The field of Tiny Machine Learning (TinyML) is rapidly evolving, with a growing focus on active learning techniques to improve model performance and efficiency on wearable devices. Researchers are exploring ways to adapt active learning methods to the TinyML context, where labeled data is scarce and computational resources are limited. This has led to the development of innovative algorithms that can select the most informative samples from a large quantity of unlabeled data, reducing the need for manual labeling and improving model accuracy.
One of the key challenges in active learning is balancing accuracy, calibration, and efficiency, particularly in the presence of label noise. Recent studies have investigated the impact of model size and architecture on the performance of vision transformers in active learning settings, providing valuable insights for practitioners working in resource-constrained environments.

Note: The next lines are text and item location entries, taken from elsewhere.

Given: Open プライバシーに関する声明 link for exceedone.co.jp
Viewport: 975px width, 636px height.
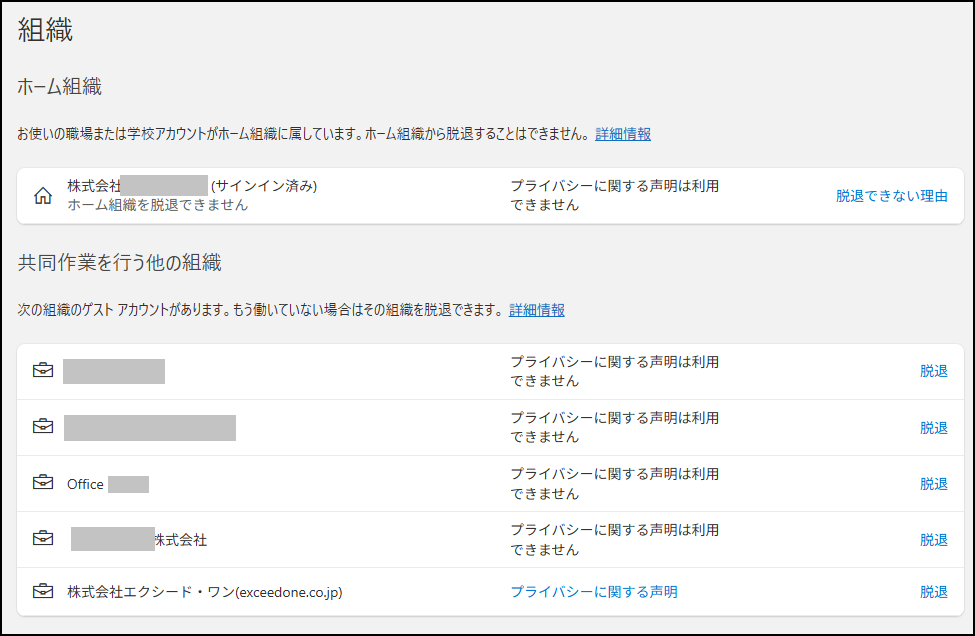Looking at the screenshot, I should tap(594, 592).
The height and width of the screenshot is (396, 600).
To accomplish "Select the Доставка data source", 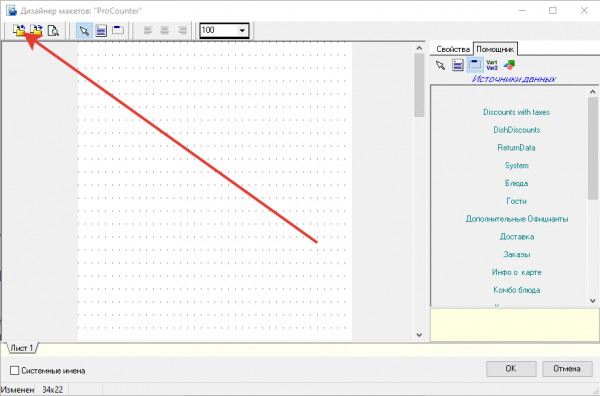I will 517,237.
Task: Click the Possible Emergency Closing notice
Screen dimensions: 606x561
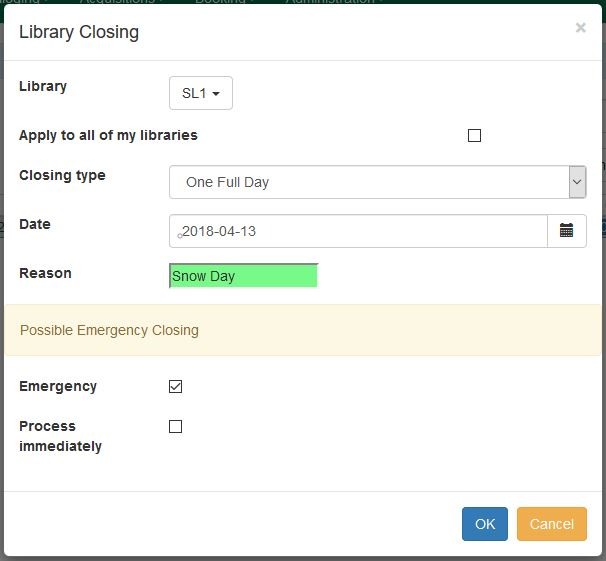Action: (110, 330)
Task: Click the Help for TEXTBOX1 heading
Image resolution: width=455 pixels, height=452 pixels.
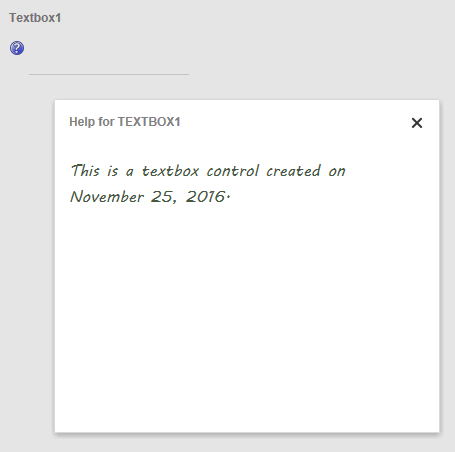Action: click(x=125, y=122)
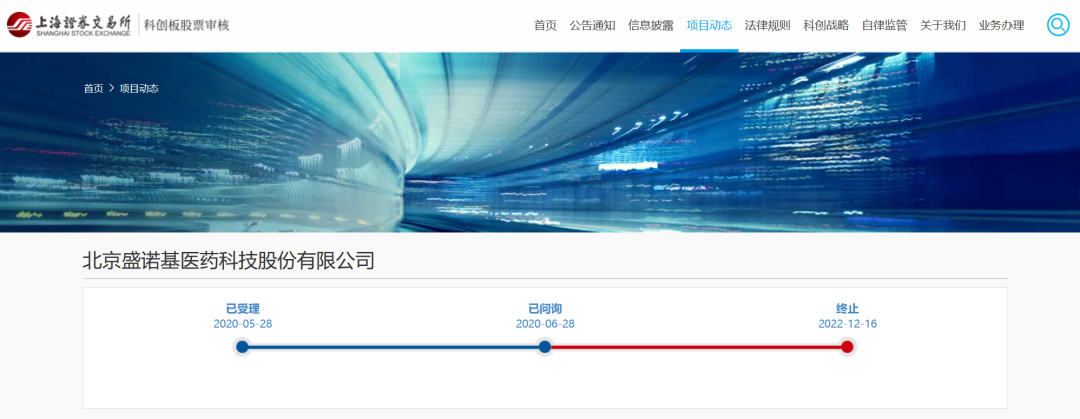1080x419 pixels.
Task: Select the 终止 status label
Action: tap(848, 309)
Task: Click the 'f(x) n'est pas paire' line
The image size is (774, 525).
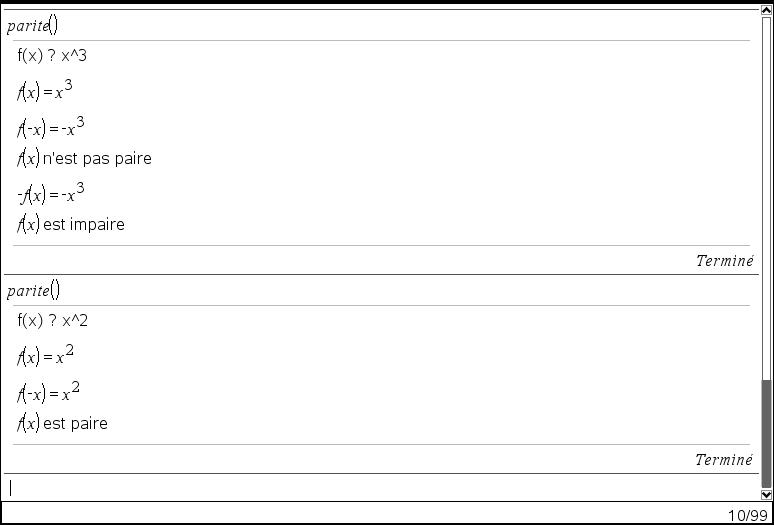Action: tap(84, 158)
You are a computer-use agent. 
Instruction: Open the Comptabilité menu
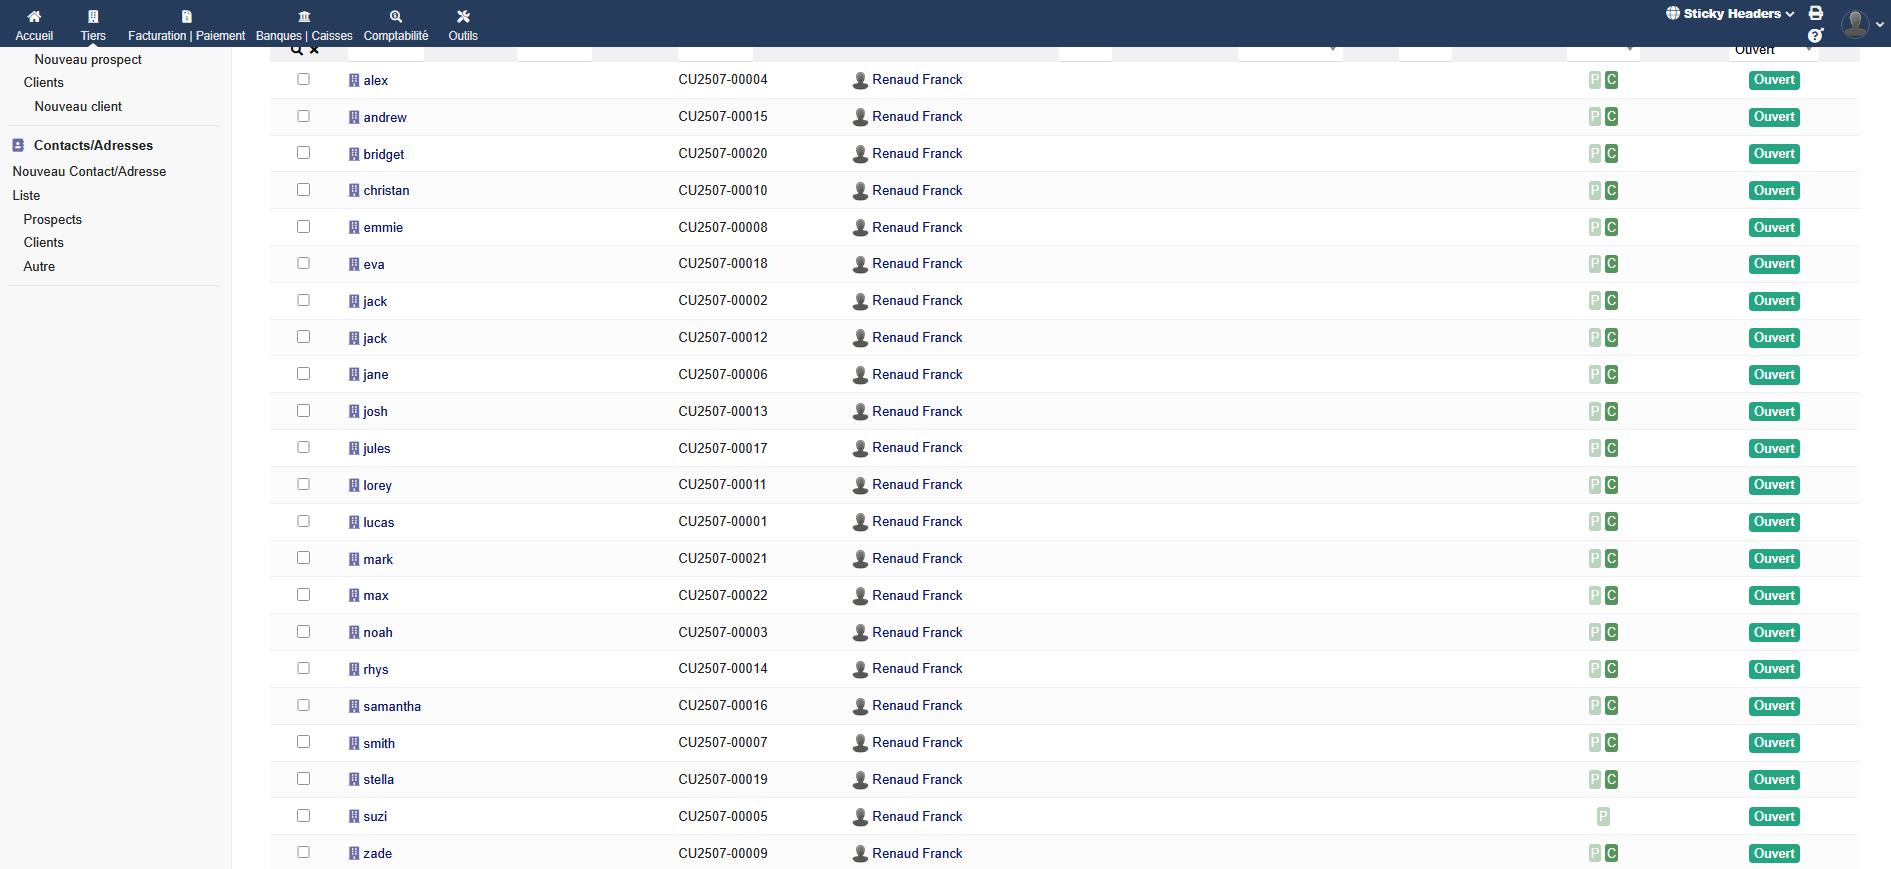point(396,25)
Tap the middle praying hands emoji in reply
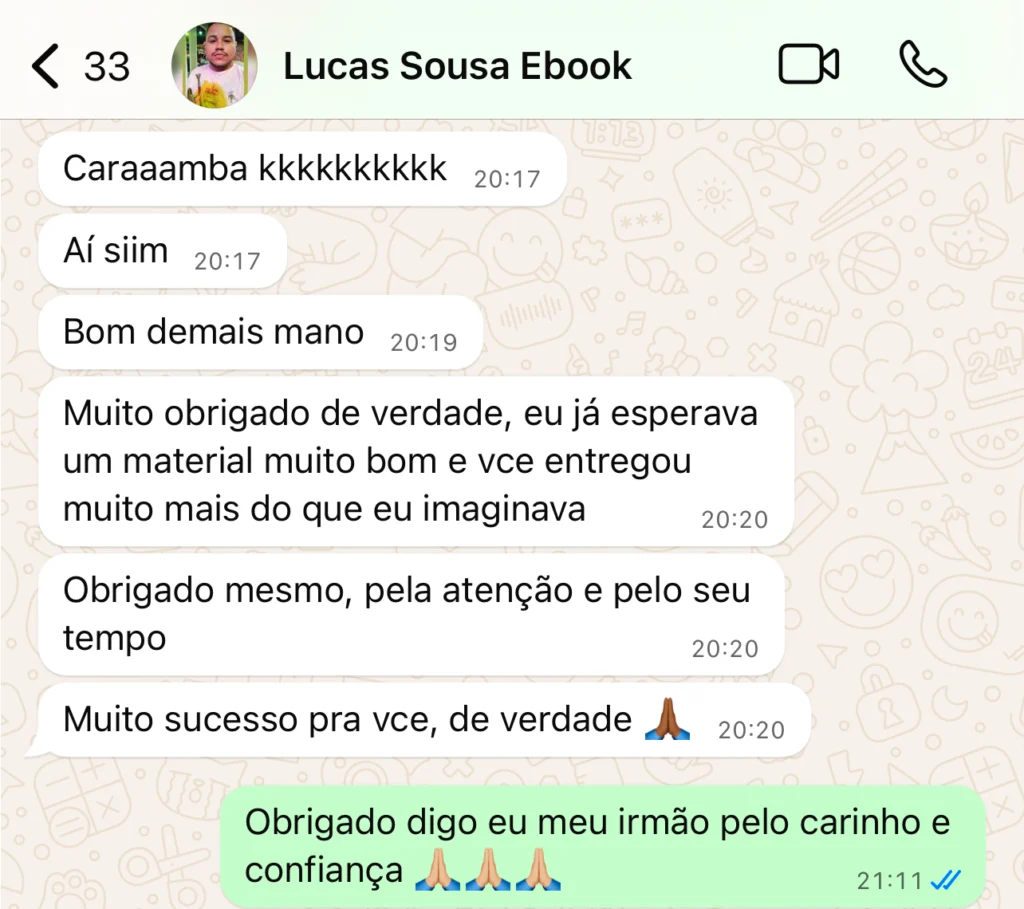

The application of active learning to new domains, such as single-photon image classification, is also an exciting area of research. By leveraging active learning techniques, researchers can achieve high classification accuracy with significantly fewer labeled samples, opening up new possibilities for large-scale integration of single-photon data in real-world applications.
Noteworthy papers include: TActiLE, which proposes a novel active learning algorithm specifically designed for the TinyML context, demonstrating its effectiveness and efficiency through experiments on multiple image classification datasets. Label-efficient Single Photon Images Classification via Active Learning, which presents the first active learning framework for single-photon image classification, achieving high classification accuracy with significantly fewer labeled samples.